澄江は地獄の亡者に逢った! ――とそんなような思いに等しい、恐怖と不気味とを感じながらも、この境地には自分一人だけしか、居ないものと今まで思っていたのに、他にも人のいることを知り、この点何と云っても心嬉しく、急いでそっちへ小走って行った。
「どういうお方々かは存じませぬが、妾は井上嘉門という……」
「解っているよ解っているよ」と、その中の一人の老人が――片眼つぶれている老人が、澄江にみんな話させようともせず、
「俺らもそうなんだ。
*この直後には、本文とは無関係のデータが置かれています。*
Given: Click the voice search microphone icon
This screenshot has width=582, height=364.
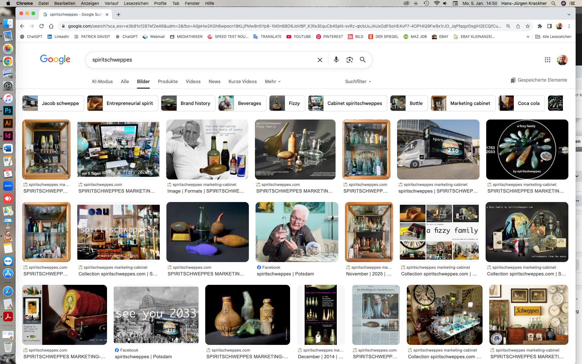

恐ろしい主人に、井上嘉門殿に、いやいやいや、殿じゃアねえ、鬼だ魔物だ、その魔物の嘉門めに、この生地獄へ放り込まれた、生き返る望みのねえ亡者なのさ。お前さんだってそうだろうとも、嘉門めにここへ落とされたんだろうとも。……見りゃア奇麗な娘っ子だ、どうしてここへ落とされたか、その理由《わけ》も大概わかる。……嘉門の云うことを聞かなかったんだろうよ。……以前《まえ》にもそんな女があった。……源女とかいう女だった。……」
「お爺さん」と澄江は云って、縋るような気持で訊ねて見た。